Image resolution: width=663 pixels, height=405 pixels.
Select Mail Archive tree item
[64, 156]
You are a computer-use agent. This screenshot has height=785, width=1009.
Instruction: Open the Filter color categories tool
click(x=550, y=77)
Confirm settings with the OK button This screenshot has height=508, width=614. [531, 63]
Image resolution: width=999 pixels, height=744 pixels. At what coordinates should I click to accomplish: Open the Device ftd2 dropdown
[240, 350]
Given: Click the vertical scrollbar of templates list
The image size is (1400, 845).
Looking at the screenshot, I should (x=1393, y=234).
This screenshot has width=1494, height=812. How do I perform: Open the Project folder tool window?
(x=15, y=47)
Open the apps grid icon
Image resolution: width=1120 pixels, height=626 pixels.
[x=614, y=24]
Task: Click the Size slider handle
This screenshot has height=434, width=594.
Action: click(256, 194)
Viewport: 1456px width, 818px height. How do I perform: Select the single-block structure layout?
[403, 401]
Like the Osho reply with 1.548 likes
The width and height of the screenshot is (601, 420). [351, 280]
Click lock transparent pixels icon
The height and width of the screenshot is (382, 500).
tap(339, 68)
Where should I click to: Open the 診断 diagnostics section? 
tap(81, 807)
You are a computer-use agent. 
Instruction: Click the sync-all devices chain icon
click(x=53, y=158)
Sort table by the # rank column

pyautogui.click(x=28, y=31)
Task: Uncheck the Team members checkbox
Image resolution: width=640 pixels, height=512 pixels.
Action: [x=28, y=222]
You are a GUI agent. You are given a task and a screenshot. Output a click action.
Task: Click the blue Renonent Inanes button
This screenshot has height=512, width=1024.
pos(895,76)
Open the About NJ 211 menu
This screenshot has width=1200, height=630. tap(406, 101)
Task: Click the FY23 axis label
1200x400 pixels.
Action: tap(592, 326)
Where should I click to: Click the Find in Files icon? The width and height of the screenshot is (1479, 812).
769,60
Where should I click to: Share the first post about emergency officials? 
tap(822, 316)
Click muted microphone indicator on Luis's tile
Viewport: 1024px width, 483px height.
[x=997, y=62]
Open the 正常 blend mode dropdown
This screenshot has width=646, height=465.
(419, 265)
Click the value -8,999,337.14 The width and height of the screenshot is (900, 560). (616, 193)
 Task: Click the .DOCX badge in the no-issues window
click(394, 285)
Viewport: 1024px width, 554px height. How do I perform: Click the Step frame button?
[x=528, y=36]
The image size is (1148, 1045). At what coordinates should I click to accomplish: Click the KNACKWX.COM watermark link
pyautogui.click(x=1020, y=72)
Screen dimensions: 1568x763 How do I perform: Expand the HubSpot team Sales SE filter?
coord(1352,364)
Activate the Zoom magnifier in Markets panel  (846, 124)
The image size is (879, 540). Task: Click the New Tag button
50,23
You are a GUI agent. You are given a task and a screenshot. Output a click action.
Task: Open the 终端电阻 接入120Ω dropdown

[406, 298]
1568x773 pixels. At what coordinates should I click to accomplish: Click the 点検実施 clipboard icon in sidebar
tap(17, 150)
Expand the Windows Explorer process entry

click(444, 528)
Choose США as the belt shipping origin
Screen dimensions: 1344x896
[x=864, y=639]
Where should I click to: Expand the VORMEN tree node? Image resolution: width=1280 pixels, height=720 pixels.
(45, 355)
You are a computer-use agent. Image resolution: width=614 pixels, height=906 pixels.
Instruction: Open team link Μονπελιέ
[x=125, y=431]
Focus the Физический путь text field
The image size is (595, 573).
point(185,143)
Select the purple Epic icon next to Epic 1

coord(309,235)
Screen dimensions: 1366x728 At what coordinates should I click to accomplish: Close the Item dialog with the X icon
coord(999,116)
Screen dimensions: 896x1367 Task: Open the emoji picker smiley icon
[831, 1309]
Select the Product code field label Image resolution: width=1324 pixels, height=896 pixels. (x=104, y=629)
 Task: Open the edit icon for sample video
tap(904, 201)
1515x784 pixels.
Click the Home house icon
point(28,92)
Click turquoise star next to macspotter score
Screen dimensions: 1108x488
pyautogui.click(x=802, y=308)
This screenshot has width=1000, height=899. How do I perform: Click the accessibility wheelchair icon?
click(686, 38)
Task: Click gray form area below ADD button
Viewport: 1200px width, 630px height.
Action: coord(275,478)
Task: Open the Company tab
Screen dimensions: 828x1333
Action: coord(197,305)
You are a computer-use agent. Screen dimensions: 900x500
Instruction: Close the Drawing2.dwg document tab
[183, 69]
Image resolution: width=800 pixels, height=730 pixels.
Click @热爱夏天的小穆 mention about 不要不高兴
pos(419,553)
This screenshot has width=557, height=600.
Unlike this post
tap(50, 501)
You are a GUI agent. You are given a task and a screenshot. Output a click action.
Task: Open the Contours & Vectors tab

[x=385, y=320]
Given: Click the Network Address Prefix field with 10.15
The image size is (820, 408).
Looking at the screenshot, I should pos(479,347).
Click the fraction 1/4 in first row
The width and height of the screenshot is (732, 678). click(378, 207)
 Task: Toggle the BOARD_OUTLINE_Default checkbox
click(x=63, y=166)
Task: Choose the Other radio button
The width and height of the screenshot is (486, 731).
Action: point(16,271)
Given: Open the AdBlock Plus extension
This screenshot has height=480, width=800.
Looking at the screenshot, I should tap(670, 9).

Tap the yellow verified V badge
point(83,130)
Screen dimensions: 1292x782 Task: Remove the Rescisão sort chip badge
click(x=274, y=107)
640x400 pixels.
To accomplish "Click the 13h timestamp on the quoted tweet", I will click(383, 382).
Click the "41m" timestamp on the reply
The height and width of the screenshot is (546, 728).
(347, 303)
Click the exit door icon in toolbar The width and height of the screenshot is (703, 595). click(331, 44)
^^^^^^^^^^^^^^^^
## [Instructions to follow]
The full set of entries above should be given again exactly.

## [Exercise result]
Image resolution: width=663 pixels, height=405 pixels.
Select Mail Archive tree item
[64, 156]
You are a computer-use agent. This screenshot has height=785, width=1009.
Instruction: Open the Filter color categories tool
click(x=550, y=77)
Confirm settings with the OK button This screenshot has height=508, width=614. [531, 63]
Image resolution: width=999 pixels, height=744 pixels. At what coordinates should I click to accomplish: Open the Device ftd2 dropdown
[240, 350]
Given: Click the vertical scrollbar of templates list
The image size is (1400, 845).
Looking at the screenshot, I should (x=1393, y=234).
This screenshot has width=1494, height=812. How do I perform: Open the Project folder tool window?
(x=15, y=47)
Open the apps grid icon
Image resolution: width=1120 pixels, height=626 pixels.
[x=614, y=24]
Task: Click the Size slider handle
This screenshot has height=434, width=594.
Action: click(256, 194)
Viewport: 1456px width, 818px height. How do I perform: Select the single-block structure layout?
[403, 401]
Like the Osho reply with 1.548 likes
The width and height of the screenshot is (601, 420). [351, 280]
Click lock transparent pixels icon
The height and width of the screenshot is (382, 500).
tap(339, 68)
Where should I click to: Open the 診断 diagnostics section? 
tap(81, 807)
You are a computer-use agent. 
Instruction: Click the sync-all devices chain icon
click(x=53, y=158)
Sort table by the # rank column

pyautogui.click(x=28, y=31)
Task: Uncheck the Team members checkbox
Image resolution: width=640 pixels, height=512 pixels.
Action: [x=28, y=222]
You are a GUI agent. You are given a task and a screenshot. Output a click action.
Task: Click the blue Renonent Inanes button
This screenshot has height=512, width=1024.
pos(895,76)
Open the About NJ 211 menu
This screenshot has width=1200, height=630. tap(406, 101)
Task: Click the FY23 axis label
1200x400 pixels.
Action: tap(592, 326)
Where should I click to: Click the Find in Files icon? The width and height of the screenshot is (1479, 812).
769,60
Where should I click to: Share the first post about emergency officials? 
tap(822, 316)
Click muted microphone indicator on Luis's tile
Viewport: 1024px width, 483px height.
[x=997, y=62]
Open the 正常 blend mode dropdown
This screenshot has width=646, height=465.
(419, 265)
Click the value -8,999,337.14 The width and height of the screenshot is (900, 560). (616, 193)
 Task: Click the .DOCX badge in the no-issues window
click(394, 285)
Viewport: 1024px width, 554px height. How do I perform: Click the Step frame button?
[x=528, y=36]
The image size is (1148, 1045). At what coordinates should I click to accomplish: Click the KNACKWX.COM watermark link
pyautogui.click(x=1020, y=72)
Screen dimensions: 1568x763 How do I perform: Expand the HubSpot team Sales SE filter?
coord(1352,364)
Activate the Zoom magnifier in Markets panel  (846, 124)
The image size is (879, 540). Task: Click the New Tag button
50,23
You are a GUI agent. You are given a task and a screenshot. Output a click action.
Task: Open the 终端电阻 接入120Ω dropdown

[406, 298]
1568x773 pixels. At what coordinates should I click to accomplish: Click the 点検実施 clipboard icon in sidebar
tap(17, 150)
Expand the Windows Explorer process entry

click(444, 528)
Choose США as the belt shipping origin
Screen dimensions: 1344x896
[x=864, y=639]
Where should I click to: Expand the VORMEN tree node? Image resolution: width=1280 pixels, height=720 pixels.
(45, 355)
You are a computer-use agent. Image resolution: width=614 pixels, height=906 pixels.
Instruction: Open team link Μονπελιέ
[x=125, y=431]
Focus the Физический путь text field
The image size is (595, 573).
point(185,143)
Select the purple Epic icon next to Epic 1

coord(309,235)
Screen dimensions: 1366x728 At what coordinates should I click to accomplish: Close the Item dialog with the X icon
coord(999,116)
Screen dimensions: 896x1367 Task: Open the emoji picker smiley icon
[831, 1309]
Select the Product code field label Image resolution: width=1324 pixels, height=896 pixels. (x=104, y=629)
 Task: Open the edit icon for sample video
tap(904, 201)
1515x784 pixels.
Click the Home house icon
point(28,92)
Click turquoise star next to macspotter score
Screen dimensions: 1108x488
pyautogui.click(x=802, y=308)
This screenshot has width=1000, height=899. How do I perform: Click the accessibility wheelchair icon?
click(686, 38)
Task: Click gray form area below ADD button
Viewport: 1200px width, 630px height.
Action: coord(275,478)
Task: Open the Company tab
Screen dimensions: 828x1333
Action: coord(197,305)
You are a computer-use agent. Screen dimensions: 900x500
Instruction: Close the Drawing2.dwg document tab
[183, 69]
Image resolution: width=800 pixels, height=730 pixels.
Click @热爱夏天的小穆 mention about 不要不高兴
pos(419,553)
This screenshot has width=557, height=600.
Unlike this post
tap(50, 501)
You are a GUI agent. You are given a task and a screenshot. Output a click action.
Task: Open the Contours & Vectors tab

[x=385, y=320]
Given: Click the Network Address Prefix field with 10.15
The image size is (820, 408).
Looking at the screenshot, I should pos(479,347).
Click the fraction 1/4 in first row
The width and height of the screenshot is (732, 678). click(378, 207)
 Task: Toggle the BOARD_OUTLINE_Default checkbox
click(x=63, y=166)
Task: Choose the Other radio button
The width and height of the screenshot is (486, 731).
Action: point(16,271)
Given: Open the AdBlock Plus extension
This screenshot has height=480, width=800.
Looking at the screenshot, I should tap(670, 9).

Tap the yellow verified V badge
point(83,130)
Screen dimensions: 1292x782 Task: Remove the Rescisão sort chip badge
click(x=274, y=107)
640x400 pixels.
To accomplish "Click the 13h timestamp on the quoted tweet", I will click(383, 382).
Click the "41m" timestamp on the reply
The height and width of the screenshot is (546, 728).
(347, 303)
Click the exit door icon in toolbar The width and height of the screenshot is (703, 595). click(331, 44)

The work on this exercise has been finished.